* WHAT TO PRODUCE *
Below are the records; extract from them the line containing "Select the outlined" to the line containing "Where should I", both lines included, exactly and with no pictures.
Start of DATA EXTRACT
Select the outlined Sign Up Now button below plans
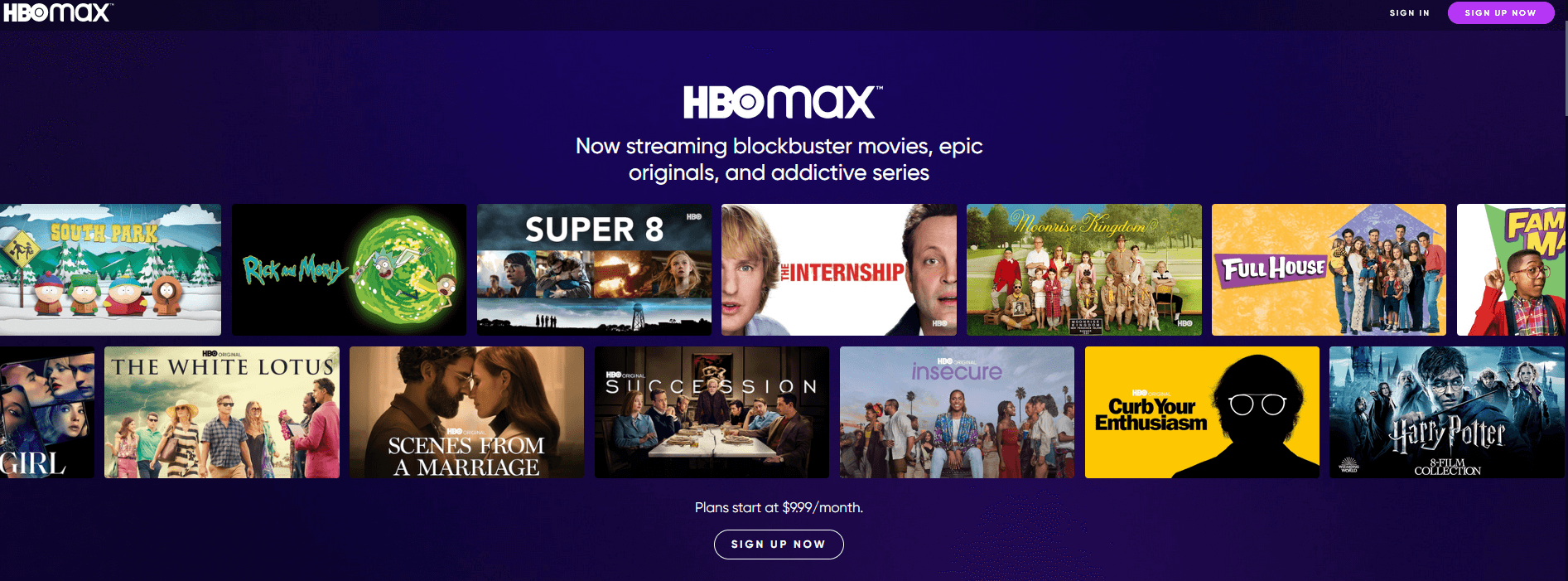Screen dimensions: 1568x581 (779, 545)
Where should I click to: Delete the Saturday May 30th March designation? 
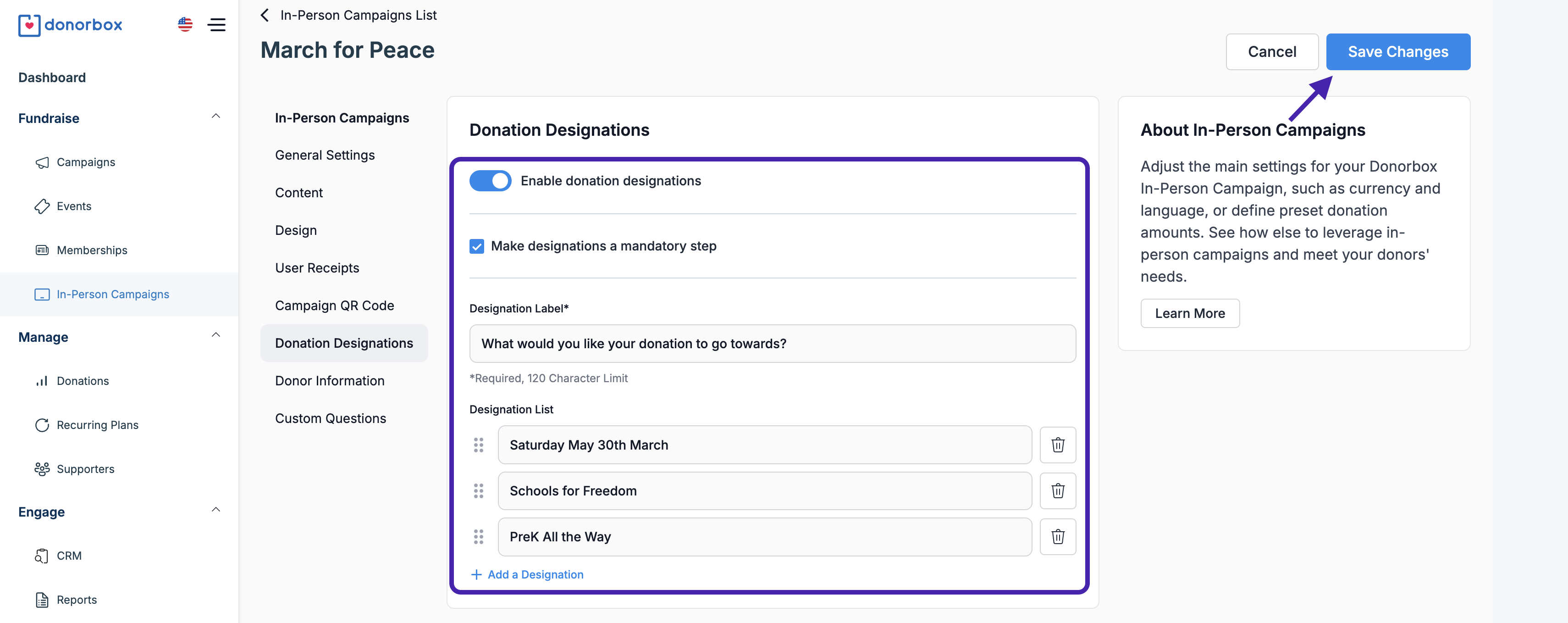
End of DATA EXTRACT
Start of DATA EXTRACT
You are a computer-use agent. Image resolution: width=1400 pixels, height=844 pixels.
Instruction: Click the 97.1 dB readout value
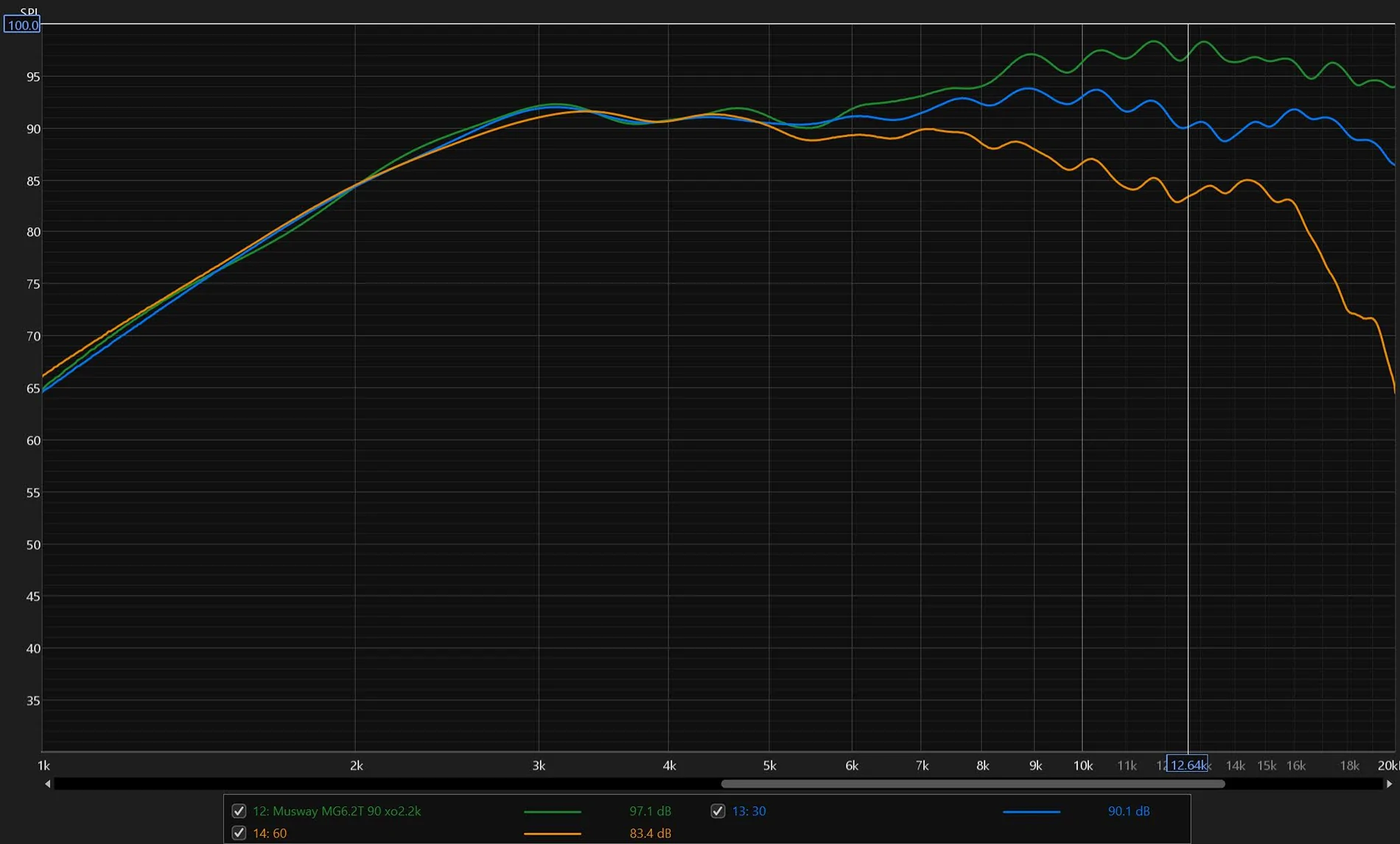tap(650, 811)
End of DATA EXTRACT
* YOUR RESPONSE *
Select the outlined Sign Up Now button below plans
Screen dimensions: 1568x581 (779, 545)
Where should I click to: Delete the Saturday May 30th March designation? 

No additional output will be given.